In The first phase of this research, we developed a novel approach for preparation of low-density self-assembled monolayers(LD-SAMs) on gold surfaces, based on radical-initiated thiol-yne click chemistry. This approach provides exceptional adsorbate stability and conformational freedom of interfacial functional groups, and is readily adapted for low-density monolayers of varied functionality. The resulting monolayers have two distinct phases: a highly crystalline head phase adjacent to the gold substrate, and a reduced density tail phase, which is in contact with the environment.

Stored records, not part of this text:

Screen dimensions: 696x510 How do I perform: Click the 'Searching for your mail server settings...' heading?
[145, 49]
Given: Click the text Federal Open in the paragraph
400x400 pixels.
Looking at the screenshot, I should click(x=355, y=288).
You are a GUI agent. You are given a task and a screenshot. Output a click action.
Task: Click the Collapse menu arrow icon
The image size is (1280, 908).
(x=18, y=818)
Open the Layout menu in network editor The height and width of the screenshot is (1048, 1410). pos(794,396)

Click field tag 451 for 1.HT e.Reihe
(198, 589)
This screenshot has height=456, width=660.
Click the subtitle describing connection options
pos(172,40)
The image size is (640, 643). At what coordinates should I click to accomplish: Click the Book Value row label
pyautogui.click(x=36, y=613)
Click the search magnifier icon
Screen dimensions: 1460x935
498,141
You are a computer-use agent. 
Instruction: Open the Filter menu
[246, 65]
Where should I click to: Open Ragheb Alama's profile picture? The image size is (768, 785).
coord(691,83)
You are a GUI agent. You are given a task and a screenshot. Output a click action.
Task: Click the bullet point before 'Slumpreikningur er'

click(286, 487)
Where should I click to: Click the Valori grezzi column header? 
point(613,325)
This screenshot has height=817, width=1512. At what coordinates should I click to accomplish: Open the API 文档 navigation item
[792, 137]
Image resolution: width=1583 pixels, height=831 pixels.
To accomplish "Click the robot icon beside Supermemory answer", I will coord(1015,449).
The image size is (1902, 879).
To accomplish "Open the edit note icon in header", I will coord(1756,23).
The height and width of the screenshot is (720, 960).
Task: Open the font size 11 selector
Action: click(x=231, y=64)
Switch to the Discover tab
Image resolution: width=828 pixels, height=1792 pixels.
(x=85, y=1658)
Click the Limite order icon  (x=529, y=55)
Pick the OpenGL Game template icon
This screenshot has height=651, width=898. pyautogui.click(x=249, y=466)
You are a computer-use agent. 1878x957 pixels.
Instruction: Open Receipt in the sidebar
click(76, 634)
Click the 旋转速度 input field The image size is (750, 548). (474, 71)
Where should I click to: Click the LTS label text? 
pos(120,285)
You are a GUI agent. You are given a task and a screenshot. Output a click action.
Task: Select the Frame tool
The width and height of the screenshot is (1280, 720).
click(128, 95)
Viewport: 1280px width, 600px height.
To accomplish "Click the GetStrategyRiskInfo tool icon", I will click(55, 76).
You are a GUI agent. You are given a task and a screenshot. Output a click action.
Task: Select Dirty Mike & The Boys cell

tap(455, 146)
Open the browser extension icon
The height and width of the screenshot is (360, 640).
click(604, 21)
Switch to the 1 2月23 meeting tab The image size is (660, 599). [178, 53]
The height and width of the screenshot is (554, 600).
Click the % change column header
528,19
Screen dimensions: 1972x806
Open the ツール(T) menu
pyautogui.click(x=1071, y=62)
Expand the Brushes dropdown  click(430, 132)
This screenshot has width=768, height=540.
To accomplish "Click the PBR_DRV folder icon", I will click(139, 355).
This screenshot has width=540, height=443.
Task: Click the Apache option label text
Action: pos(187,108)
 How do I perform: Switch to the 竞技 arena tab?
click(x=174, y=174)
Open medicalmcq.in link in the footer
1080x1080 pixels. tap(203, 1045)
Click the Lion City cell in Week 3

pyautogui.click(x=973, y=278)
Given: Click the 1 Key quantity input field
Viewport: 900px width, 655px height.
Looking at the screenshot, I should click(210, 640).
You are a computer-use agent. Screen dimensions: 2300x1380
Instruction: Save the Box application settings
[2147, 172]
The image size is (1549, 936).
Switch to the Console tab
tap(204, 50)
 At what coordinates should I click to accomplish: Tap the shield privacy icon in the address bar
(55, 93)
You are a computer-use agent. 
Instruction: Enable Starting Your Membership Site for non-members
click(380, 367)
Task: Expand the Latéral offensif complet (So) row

First, we investigated the feasibility of the proposed chemistry in solution-phase. In this approach, we synthesized “Y” shaped carboxylate-terminated thiol adsorbates via radical-initiated thiol-yne reaction. The LD-SAMs were then prepared through immersion of gold substrates into the solution of synthesized adsorbate molecules in hexane. The chemical structuring and electrochemical properties of resultant LD-SAMs were analyzed and compared with those of analogous traditional well-packed monolayers, using techniques such as Fourier transform infrared spectroscopy, ellipsometry, electrochemical impedance spectroscopy, reductive desorption, and contact angle goniometry. Characterization results indicated that resulting LD-SAMs have a lower average crystallinity, and higher electrochemical stability compared to well-packed monolayers. In addition, using a three-electrode system, we were able to show a reversible change in LD-SAM surface wettability, in response to an applied voltage. This remodeling capacity confirms the low density of the surface region of LD-SAM coatings.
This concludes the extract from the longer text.